Much of the media has been focused on signs that the U.S. is headed toward recovery from what has been the worst recession in years.
According to a recent article in SeekingAlpha, the downturn in the housing market, “which drove the world into recession, is showing signs of bottoming out.” Since that time, “an amazing $4 trillion in U.S. home equity has vanished. Home prices edged up in May, bringing renewed hope that the 40% plunge in house prices might be coming to an end.”
Other signs of a possible bottom – the price of crude oil. According to Bloomberg, “Crude oil traded above $71 a barrel for the first time in a month on signs that industrial activity is picking up and may trigger a recovery in fuel demand.” Analysts expect the U.S. manufacturing index (numbers due out later this week) to show “conditions in July were the best in almost a year.”

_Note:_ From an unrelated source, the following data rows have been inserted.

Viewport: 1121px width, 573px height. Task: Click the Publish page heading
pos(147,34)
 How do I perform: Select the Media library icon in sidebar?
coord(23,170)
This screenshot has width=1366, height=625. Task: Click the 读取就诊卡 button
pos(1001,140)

Experts say one big factor working in favor of a recovery is that businesses cut inventories to the bone, which, means some replenishing is overdue. "The shape of the recovery is still in some doubt, but for growth the handwriting is on the wall and the outlook is a positive one for the second half of the year," said Chris Rupkey, an economist at Bank of Tokyo-Mitsubishi in New York.

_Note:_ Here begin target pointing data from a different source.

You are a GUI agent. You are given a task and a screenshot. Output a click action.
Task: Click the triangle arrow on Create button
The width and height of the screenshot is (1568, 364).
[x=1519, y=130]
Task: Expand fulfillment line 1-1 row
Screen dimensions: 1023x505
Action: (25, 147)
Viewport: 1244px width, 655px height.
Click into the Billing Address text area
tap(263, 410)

Others say the American Reinvestment and Recovery Act is also helping push the U.S. into recovery mode. Lawrence Summers, director of the White House Economic Council says the $787 billion stimulus program is laying the foundation for a recovery.
However, there are still troubling signs that a recovery could be further out. For example, Reuters reports, “data released last week showed the recession that began in December 2007 was even deeper than initially thought, ranking as the worst since the Great Depression of the 1930s.”

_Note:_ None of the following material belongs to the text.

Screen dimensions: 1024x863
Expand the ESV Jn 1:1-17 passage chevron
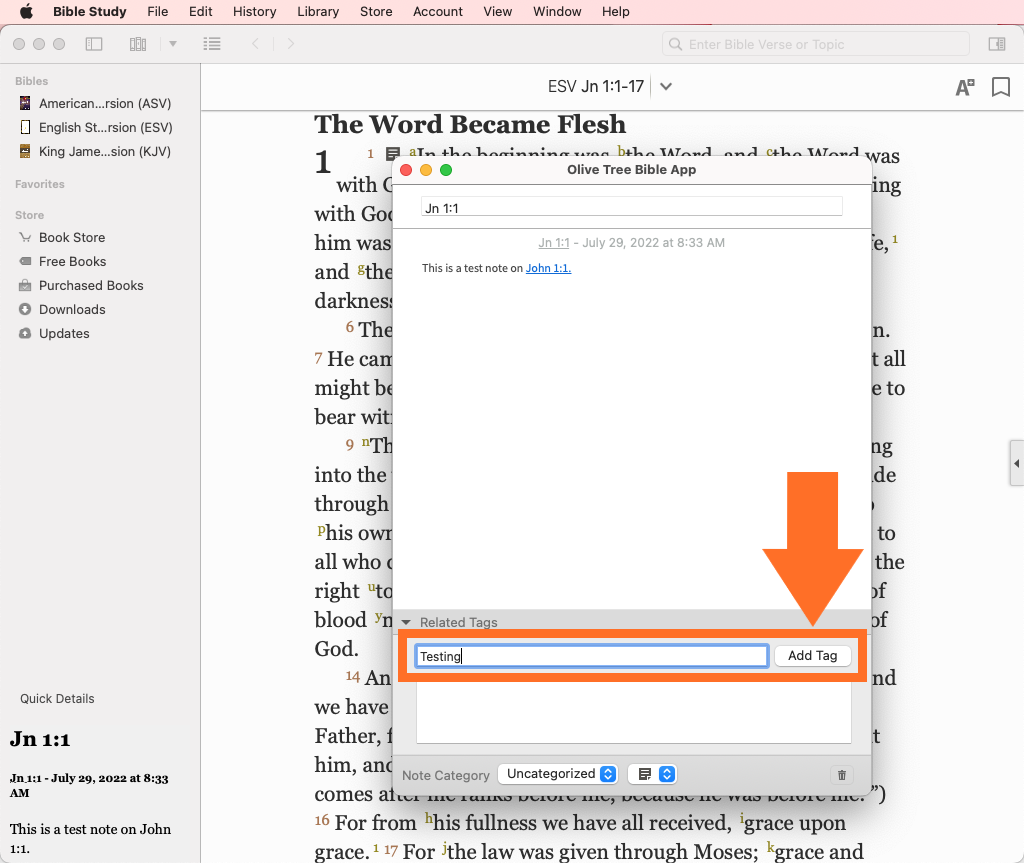666,87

Even Federal Reserve Chairman Ben Bernanke urges caution as to possible signs of recovery. Last month Bernanke said “the outlook for the long-suffering U.S. economy was improving, but supportive policies would be needed for some time to prevent rising unemployment from undercutting recovery,” per Reuters.
Taipan's New Growth Investor editor Zachary Scheidt warns readers not to get too hopeful we’re heading into recovery.
“We’re not out of the woods just yet, but we may have found a clearing,” says Zach. However, he also reminds readers that “one of the most dangerous things you can do as an investor is chase performance”:
Typically, individual investors (even those who claim to “buy and hold”) end up underperforming the market because they buy at exactly the wrong time. Just like it is foolhardy to sell when everyone else has already panicked, it’s also a poor investment process to buy just because the market is higher.
Adds Zach, “And that’s why you’ve seen us avoid stocks that are affected by consumer spending, employment numbers, or stocks that need a strong tailwind to make progress.”